EXERCISE AIM => Retype all of the records below, character for character.

[Records of locating words and elements]
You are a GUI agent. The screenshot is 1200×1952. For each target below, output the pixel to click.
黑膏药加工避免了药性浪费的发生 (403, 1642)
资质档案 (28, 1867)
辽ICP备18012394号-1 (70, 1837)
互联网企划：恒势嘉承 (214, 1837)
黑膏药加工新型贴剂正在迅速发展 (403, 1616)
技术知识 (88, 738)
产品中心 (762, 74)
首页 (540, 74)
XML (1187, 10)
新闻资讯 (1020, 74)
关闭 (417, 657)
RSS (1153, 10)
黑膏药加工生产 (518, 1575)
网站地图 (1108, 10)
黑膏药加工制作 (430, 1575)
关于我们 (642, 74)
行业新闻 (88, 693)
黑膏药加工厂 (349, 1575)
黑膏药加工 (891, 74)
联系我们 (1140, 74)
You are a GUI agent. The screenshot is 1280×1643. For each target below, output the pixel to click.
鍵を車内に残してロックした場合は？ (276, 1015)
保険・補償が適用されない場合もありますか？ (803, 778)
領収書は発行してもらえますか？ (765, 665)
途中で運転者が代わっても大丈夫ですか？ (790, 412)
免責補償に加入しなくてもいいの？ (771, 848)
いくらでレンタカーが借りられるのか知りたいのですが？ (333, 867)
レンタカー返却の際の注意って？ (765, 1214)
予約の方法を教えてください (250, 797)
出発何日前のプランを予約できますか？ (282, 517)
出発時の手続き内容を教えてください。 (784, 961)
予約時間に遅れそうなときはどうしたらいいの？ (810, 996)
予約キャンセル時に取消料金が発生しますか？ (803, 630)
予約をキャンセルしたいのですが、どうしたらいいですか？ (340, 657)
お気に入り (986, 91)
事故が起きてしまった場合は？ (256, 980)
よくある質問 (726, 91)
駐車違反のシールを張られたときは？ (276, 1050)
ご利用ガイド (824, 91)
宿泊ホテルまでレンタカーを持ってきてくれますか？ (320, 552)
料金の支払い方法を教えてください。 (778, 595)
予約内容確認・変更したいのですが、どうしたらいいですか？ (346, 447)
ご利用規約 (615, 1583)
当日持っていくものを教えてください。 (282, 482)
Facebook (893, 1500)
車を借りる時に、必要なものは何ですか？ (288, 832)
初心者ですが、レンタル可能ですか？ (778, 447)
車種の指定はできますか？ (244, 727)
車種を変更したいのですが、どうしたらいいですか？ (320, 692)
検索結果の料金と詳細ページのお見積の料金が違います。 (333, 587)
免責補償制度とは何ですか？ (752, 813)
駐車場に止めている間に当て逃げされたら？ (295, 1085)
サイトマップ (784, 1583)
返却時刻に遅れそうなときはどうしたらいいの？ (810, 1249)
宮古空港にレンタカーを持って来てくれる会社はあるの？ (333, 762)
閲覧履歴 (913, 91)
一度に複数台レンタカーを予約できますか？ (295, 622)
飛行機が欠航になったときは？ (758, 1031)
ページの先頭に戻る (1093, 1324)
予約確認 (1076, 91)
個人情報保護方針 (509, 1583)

WRITTEN SOLUTION =>
You are a GUI agent. The screenshot is 1200×1952. For each target below, output the pixel to click.
黑膏药加工避免了药性浪费的发生 (403, 1642)
资质档案 (28, 1867)
辽ICP备18012394号-1 (70, 1837)
互联网企划：恒势嘉承 (214, 1837)
黑膏药加工新型贴剂正在迅速发展 (403, 1616)
技术知识 (88, 738)
产品中心 (762, 74)
首页 (540, 74)
XML (1187, 10)
新闻资讯 (1020, 74)
关闭 (417, 657)
RSS (1153, 10)
黑膏药加工生产 (518, 1575)
网站地图 (1108, 10)
黑膏药加工制作 (430, 1575)
关于我们 (642, 74)
行业新闻 (88, 693)
黑膏药加工厂 (349, 1575)
黑膏药加工 (891, 74)
联系我们 (1140, 74)
You are a GUI agent. The screenshot is 1280×1643. For each target below, output the pixel to click.
鍵を車内に残してロックした場合は？ (276, 1015)
保険・補償が適用されない場合もありますか？ (803, 778)
領収書は発行してもらえますか？ (765, 665)
途中で運転者が代わっても大丈夫ですか？ (790, 412)
免責補償に加入しなくてもいいの？ (771, 848)
いくらでレンタカーが借りられるのか知りたいのですが？ (333, 867)
レンタカー返却の際の注意って？ (765, 1214)
予約の方法を教えてください (250, 797)
出発何日前のプランを予約できますか？ (282, 517)
出発時の手続き内容を教えてください。 (784, 961)
予約時間に遅れそうなときはどうしたらいいの？ (810, 996)
予約キャンセル時に取消料金が発生しますか？ (803, 630)
予約をキャンセルしたいのですが、どうしたらいいですか？ (340, 657)
お気に入り (986, 91)
事故が起きてしまった場合は？ (256, 980)
よくある質問 (726, 91)
駐車違反のシールを張られたときは？ (276, 1050)
ご利用ガイド (824, 91)
宿泊ホテルまでレンタカーを持ってきてくれますか？ (320, 552)
料金の支払い方法を教えてください。 (778, 595)
予約内容確認・変更したいのですが、どうしたらいいですか？ (346, 447)
ご利用規約 (615, 1583)
当日持っていくものを教えてください。 (282, 482)
Facebook (893, 1500)
車を借りる時に、必要なものは何ですか？ (288, 832)
初心者ですが、レンタル可能ですか？ (778, 447)
車種の指定はできますか？ (244, 727)
車種を変更したいのですが、どうしたらいいですか？ (320, 692)
検索結果の料金と詳細ページのお見積の料金が違います。 (333, 587)
免責補償制度とは何ですか？ (752, 813)
駐車場に止めている間に当て逃げされたら？ (295, 1085)
サイトマップ (784, 1583)
返却時刻に遅れそうなときはどうしたらいいの？ (810, 1249)
宮古空港にレンタカーを持って来てくれる会社はあるの？ (333, 762)
閲覧履歴 (913, 91)
一度に複数台レンタカーを予約できますか？ (295, 622)
飛行機が欠航になったときは？ (758, 1031)
ページの先頭に戻る (1093, 1324)
予約確認 (1076, 91)
個人情報保護方針 (509, 1583)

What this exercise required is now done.